Trust is everything in the business world. Without it, fractious relationships fester, productivity stalls, and firms ultimately fail.
Many of these complications can occur when a new worker is recruited into a company. Doubts can surface regarding their abilities or even how effectively they will assimilate into the company culture. The path forward here is not always straight and narrow.
Still, there can be growing pains in any new professional relationship – it is no reason to abandon entirely as soon as possible. If you are willing to put in some effort, you can build a healthy rapport with your fresh talent and come to rely on their skillset. Keep reading for some tips on building trust with your newer employees.
How To Successfully Build Trust With New Employees?
1. Realize Times Have Changed
The business world no longer runs the same way it did ten years ago. A decade before that, corporate leaders were saying the same thing. Everything is now more fast-paced, and workers are more skilled and responsible than ever before.

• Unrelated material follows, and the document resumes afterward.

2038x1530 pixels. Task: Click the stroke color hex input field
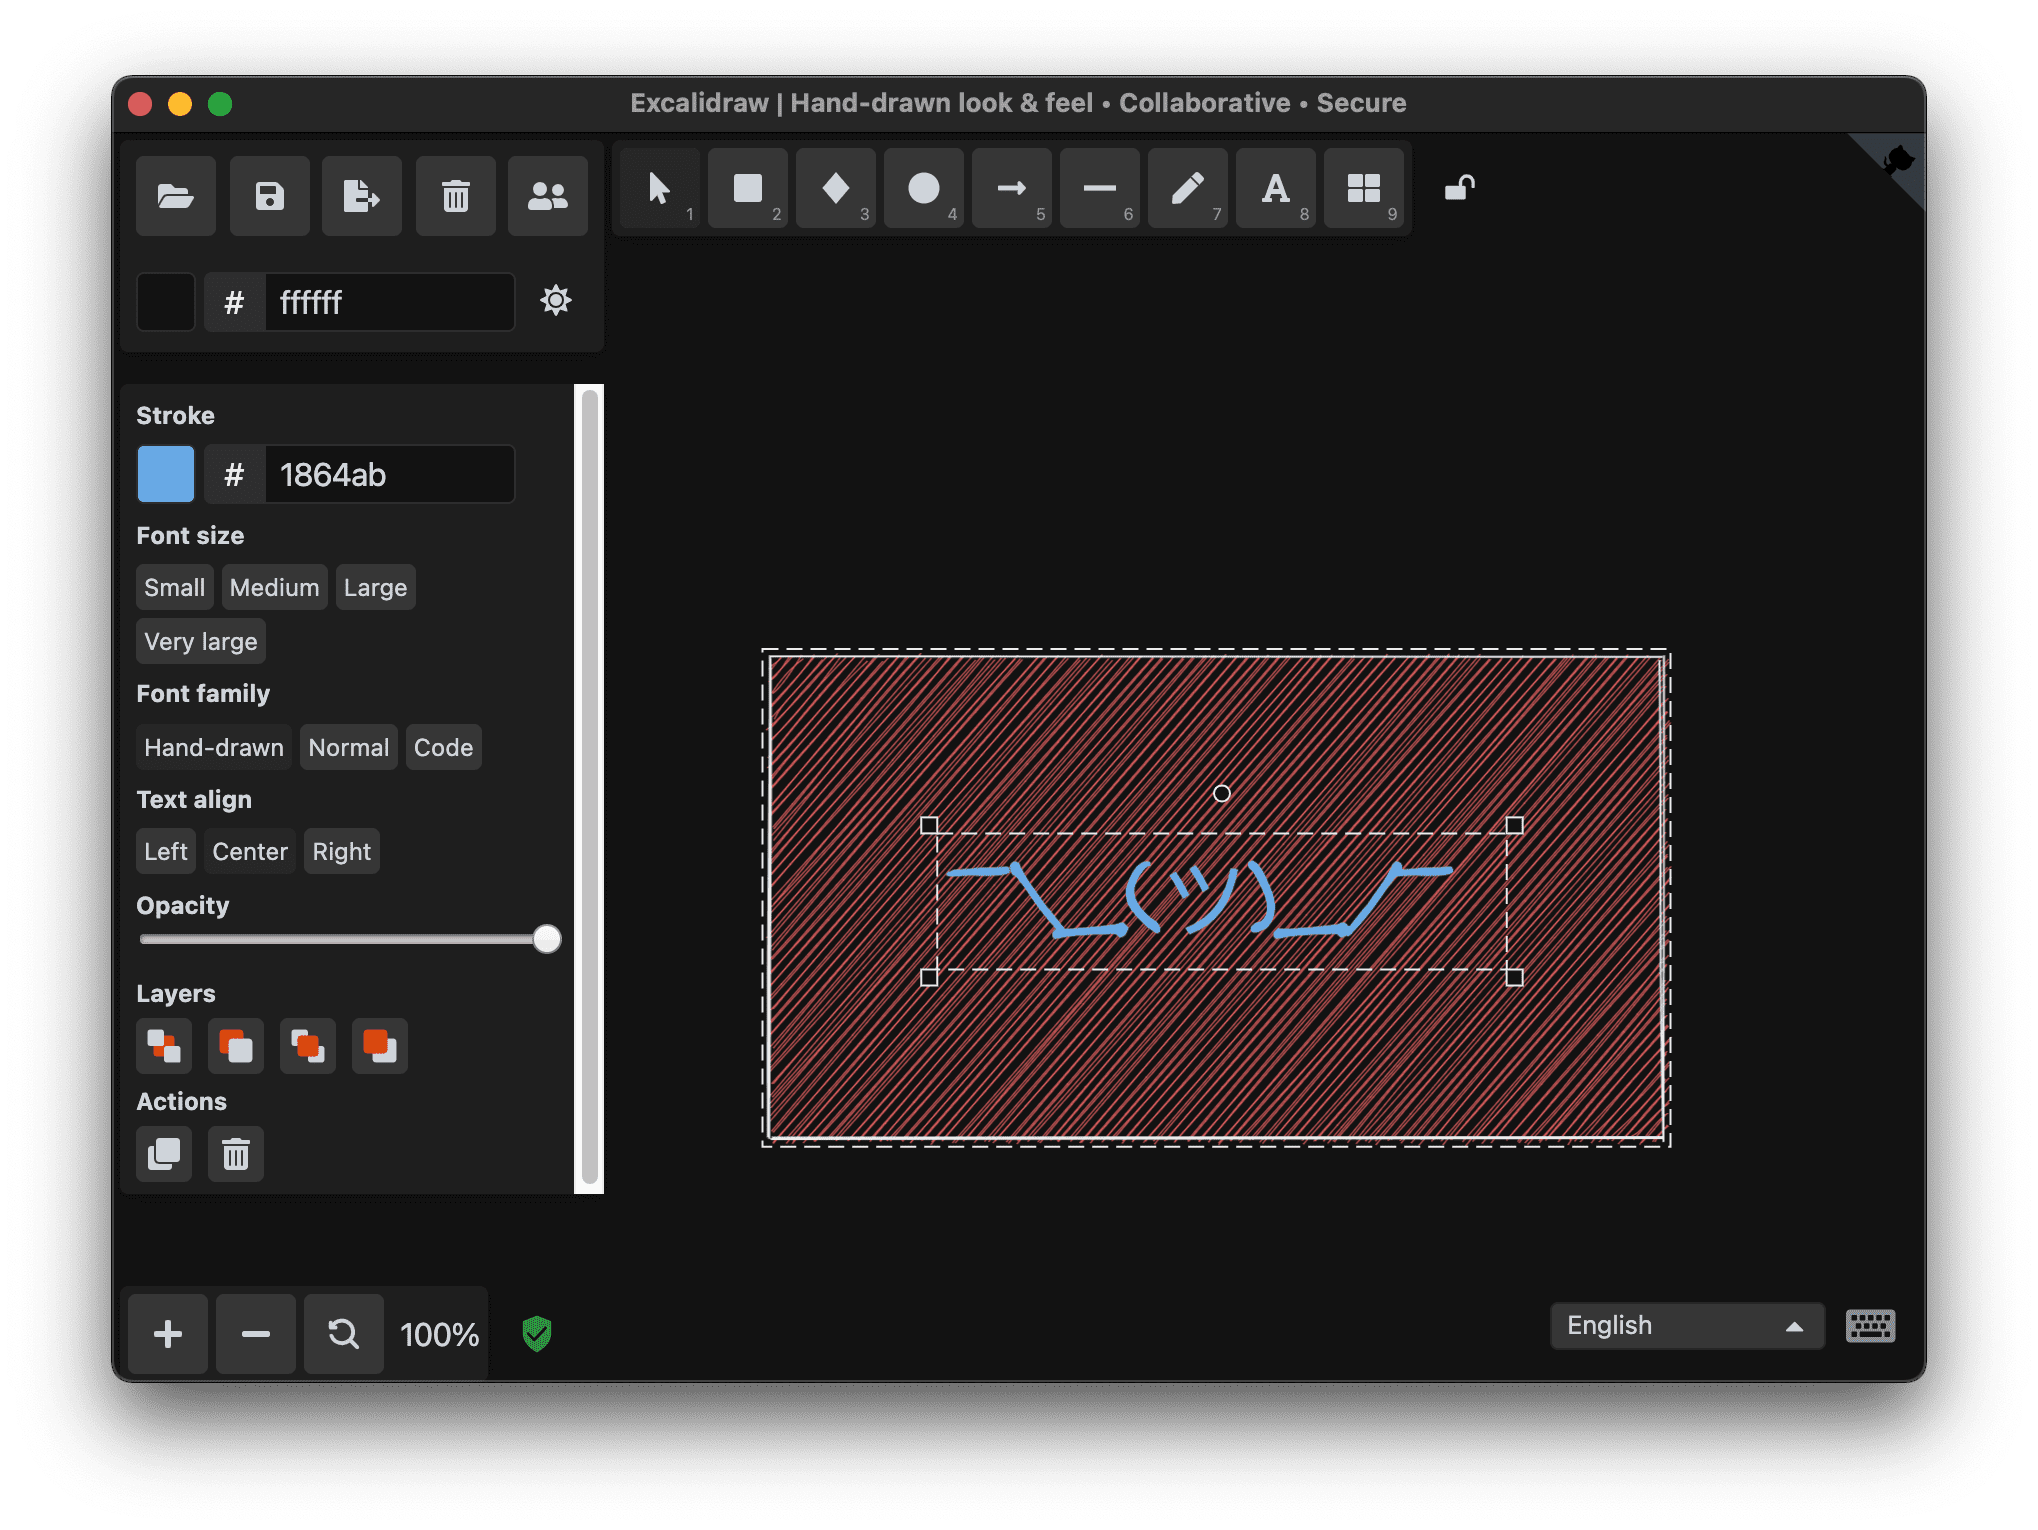pyautogui.click(x=391, y=472)
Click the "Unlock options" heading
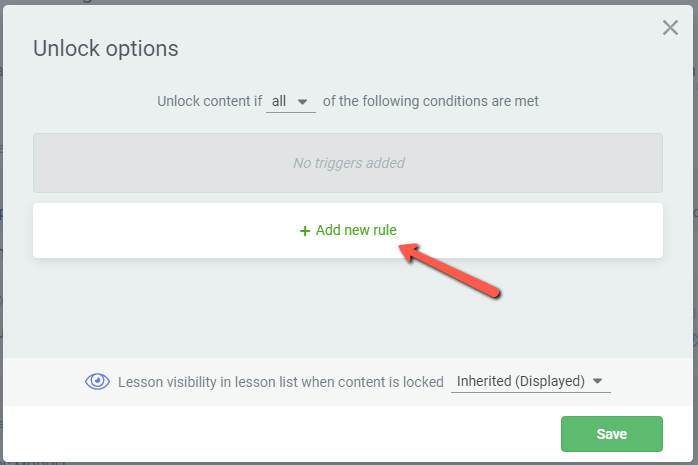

Software development is a good example of how times have changed. Many novice developers once asked themselves; what is fuzzing? Today, they can read ForAllSecure’s guide on these strategies, which involves triggering bad behaviors in software to uncover known, unknown, and zero-day vulnerabilities. It is still a technical process, but easily accessible resources now exist to keep workers old and new informed.
Think of all the business problems that can be resolved with a quick Google search. Peruse the available technical and entrepreneurial courses found online. Consider all the tedious admin work that can be significantly reduced by using automation and cloud computing. Things are not necessarily ‘easier’ across the board, but new workers can thrive and excel in their careers like never before.
Once you have a more open mindset about how workers can advance their prospects, trusting them becomes much easier to do. You can recognize their proactivity where other leaders might assume that an employee staring at a screen is idle.
2. Be Authentic And Approachable
Accessibility is an enormous factor in building trust with new employees. If you both attempt to stay out of one another’s way, then you cannot hope for any meaningful working relationship to form.
Endeavor to be reachable. While there will be moments that require your devoted attention, there may be periods in your day where you can schedule one-to-one meetings or be open for a chat in the break room or via Zoom. Something akin to an open-door policy will create a more relaxed and reassuring atmosphere, even if the new employee does not always use it.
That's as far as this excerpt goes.